William Edwin Jones pushes eight-month-old daughter Renee in protest on Main Street in Memphis, August 1961.

A security guard watches garbage workers empty trash into a compressor-equipped truck, as the Memphis strike enters its third day, on February 15, 1968.

The striking garbage workers staged daily marches carrying signs stating their emotional slogan: “I Am a Man.”

MLK arrives at the Memphis airport on the morning of April 3 with aides (l to r) Andrew Young, Ralph Abernathy, and Bernard Lee.

Jubilant strike leaders celebrate at the end of MLK’s speech in Mason Temple on March 18, 1968.

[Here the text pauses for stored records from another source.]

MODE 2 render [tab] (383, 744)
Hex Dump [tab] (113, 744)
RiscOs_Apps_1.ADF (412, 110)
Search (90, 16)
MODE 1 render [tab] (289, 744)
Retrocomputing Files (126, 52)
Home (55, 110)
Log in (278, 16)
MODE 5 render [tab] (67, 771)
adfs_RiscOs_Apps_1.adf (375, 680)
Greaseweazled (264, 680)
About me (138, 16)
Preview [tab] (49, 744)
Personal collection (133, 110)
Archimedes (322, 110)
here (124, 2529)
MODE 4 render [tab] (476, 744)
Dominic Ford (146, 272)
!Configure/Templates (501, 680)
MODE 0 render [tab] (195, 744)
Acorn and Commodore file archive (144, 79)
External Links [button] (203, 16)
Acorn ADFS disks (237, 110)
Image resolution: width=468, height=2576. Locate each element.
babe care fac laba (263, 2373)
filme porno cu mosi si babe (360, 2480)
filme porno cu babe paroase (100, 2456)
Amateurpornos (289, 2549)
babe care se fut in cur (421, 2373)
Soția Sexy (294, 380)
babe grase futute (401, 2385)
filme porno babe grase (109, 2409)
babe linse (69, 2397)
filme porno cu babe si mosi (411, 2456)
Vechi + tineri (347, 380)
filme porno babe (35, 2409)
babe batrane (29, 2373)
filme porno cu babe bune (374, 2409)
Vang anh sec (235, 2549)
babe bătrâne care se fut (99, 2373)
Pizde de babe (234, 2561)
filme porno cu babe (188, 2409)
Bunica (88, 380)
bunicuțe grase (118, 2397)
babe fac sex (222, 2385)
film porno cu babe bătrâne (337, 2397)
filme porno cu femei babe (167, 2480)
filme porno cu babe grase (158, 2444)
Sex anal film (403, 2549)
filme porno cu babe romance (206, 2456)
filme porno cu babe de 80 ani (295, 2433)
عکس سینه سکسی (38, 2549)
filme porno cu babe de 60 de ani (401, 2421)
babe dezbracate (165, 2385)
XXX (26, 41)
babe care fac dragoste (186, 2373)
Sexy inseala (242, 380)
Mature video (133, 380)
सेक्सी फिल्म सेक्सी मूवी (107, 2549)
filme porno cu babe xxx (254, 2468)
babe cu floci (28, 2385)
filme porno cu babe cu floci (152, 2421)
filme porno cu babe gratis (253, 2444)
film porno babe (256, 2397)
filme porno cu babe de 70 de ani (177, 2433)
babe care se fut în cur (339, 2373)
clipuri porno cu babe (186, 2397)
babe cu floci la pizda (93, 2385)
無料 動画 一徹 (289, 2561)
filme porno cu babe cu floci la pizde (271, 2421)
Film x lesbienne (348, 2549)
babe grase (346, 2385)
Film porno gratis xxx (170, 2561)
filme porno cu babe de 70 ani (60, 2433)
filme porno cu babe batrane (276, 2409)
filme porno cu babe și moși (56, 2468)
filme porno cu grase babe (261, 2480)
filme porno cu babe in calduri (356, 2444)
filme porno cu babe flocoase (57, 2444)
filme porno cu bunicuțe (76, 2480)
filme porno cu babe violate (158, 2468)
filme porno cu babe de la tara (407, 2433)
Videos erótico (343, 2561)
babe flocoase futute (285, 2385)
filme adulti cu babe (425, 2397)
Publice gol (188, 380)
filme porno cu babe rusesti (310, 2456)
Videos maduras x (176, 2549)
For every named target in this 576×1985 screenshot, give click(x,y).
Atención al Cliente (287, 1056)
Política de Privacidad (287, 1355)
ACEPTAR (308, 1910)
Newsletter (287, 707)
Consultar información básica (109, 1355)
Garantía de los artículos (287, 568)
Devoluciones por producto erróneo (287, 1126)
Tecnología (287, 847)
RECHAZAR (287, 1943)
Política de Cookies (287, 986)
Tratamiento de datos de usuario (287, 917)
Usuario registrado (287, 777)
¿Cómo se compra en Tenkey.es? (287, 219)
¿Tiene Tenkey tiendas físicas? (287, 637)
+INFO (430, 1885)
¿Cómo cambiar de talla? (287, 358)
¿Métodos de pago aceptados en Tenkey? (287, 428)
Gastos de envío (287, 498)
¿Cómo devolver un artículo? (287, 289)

Mason Temple offered a cavernous forum, where MLK delivered two dramatic speeches to pro-strike rallies, including this one on March 18, 1968.

Rev. Jim Lawson leads strike supporters in a boycott against downtown stores. The sign refers to Mayor Henry Loeb.

At six foot five, Mayor Henry Loeb cut a physically imposing figure. He proved to be an implacable foe of the garbage workers’ strike.

MLK is jostled by an unruly crowd as he prepares to lead a march on behalf of the garbage workers, on March 28, 1968.

When he was traveling, King carried a briefcase stuffed with papers that reflected his widely varied interests, ranging from food production in the Mideast to the causes of urban rioting in the United States.

As US marshal Cato Ellis serves an injunction on MLK, King and his aides (l to r), Ralph Abernathy, Andrew Young, James Orange, and Bernard Lee, share a laugh to lighten the mood.

MLK’s aide Jesse Jackson shares a private thought with him on the platform of Mason Temple during the pro-strike rally on April 3 1968.

MLK delivers his “Mountaintop” speech at Mason Temple on the evening of April 3, 1968.

Arriving in the Memphis federal courthouse on April 4, 1968, to contest an injunction against MLK was Lucius Burch, his legal team, and their witnesses. Pictured, from left, Rev. James Lawson, SCLC executive director Andrew Young, and lawyers Burch, Charles Newman, and W. J. Michael Cody.